“Tornare alle urne”: potrebbe diventare il nuovo gioco dell’estate, da alternare con l’altro: “La guerra dei mercati”. Entrambi editi e gestiti dalla war room di Palazzo Chigi. Finora si è giocato al “Gioco dell’oca”: manovre lacrime e sangue per tornare sempre alla casella di partenza, con un Pil che cala, uno spread che sale, e un debito che non si riesce a scalfire. E al “Monopoli”: con la Germania che acquista case e alberghi, da Vicolo stretto al Parco della Vittoria, lasciando agli altri paesi debiti e qualche stazione (da vendere, prima o poi).

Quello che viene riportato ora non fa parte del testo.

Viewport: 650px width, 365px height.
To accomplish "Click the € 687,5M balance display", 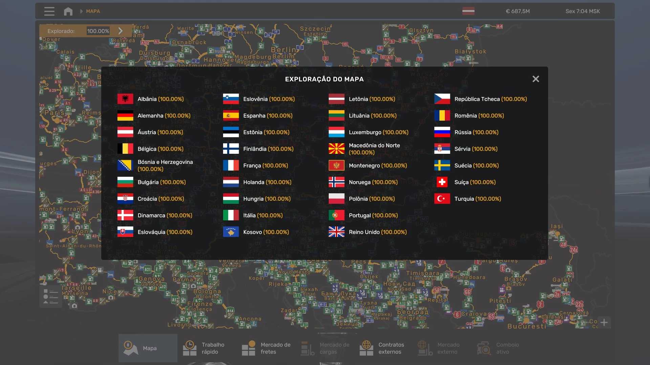I will pos(518,11).
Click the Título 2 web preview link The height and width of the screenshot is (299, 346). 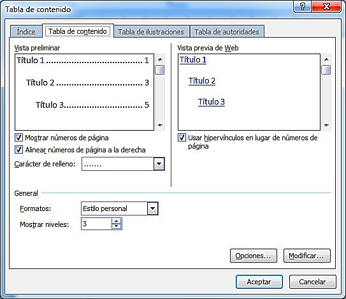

La questione è: se l’Italia finirà sotto tiro ad agosto, chi potrà gestire una nuova manovra di emergenza, magari annunciare che a dicembre non saranno pagate le tredicesime (come ha fatto il premier spagnolo, affrontando la furia della piazza)? Come potrà reggere la “strana maggioranza”, che già si spappola sulla spending review e pensa di aver pagato abbastanza in termini di consensi le manovre varate fino ad oggi?
Ad aprile 2013 si prepara uno scenario greco: i partiti di governo ridimensionati dagli elettori, gli oppositori premiati, a partire dal movimento di Grillo, un quadro politico frammentato, sfilacciato ed esausto. Persino l’ipotesi di un nuovo governo di unità nazionale a quel punto potrebbe risultare impraticabile. Non è un caso che a porsi il problema sia per primo lo stesso Monti, che di un tale esecutivo dovrebbe tornare alla guida. E allora voteremo in autunno, per la prima volta nella storia della Repubblica? E’ presto per dirlo, il gioco, appunto, è appena cominciato. Ai grandi (per ora) partiti non conviene: dal punto di vista del centrosinistra il voto anticipato, sull’onda di una drammatica emergenza economica, rischia di spalancare le porte di Palazzo Chigi ancora a Monti. Il Pdl rischia semplicemente di scomparire, con o senza Berlusconi alla guida (altro gioco, o tormentone, dell’estate): e serve tempo per mettere a punto un piano alternativo.
E poi c’è l’ultimo gioco, anzi un puzzle: la legge elettorale. In campo ci sono decine di modelli, che si confrontano fra diffidenze e veti incrociati. Se si votasse in autunno le Camere andrebbero sciolte a fine settembre e dunque bisognerebbe approvare una nuova legge elettorale, dopo la pausa estiva, in quindici giorni. Dovrebbero essere tutti d’accordo, e pure veloci ed entusiasti: ipotesi altamente improbabile. Insomma, come nel Gioco dell’oca, si tornerebbe alla casella di partenza, il Porcellum. Quello che sulla carta non piace a nessuno, e per questo mette tutti d’accordo.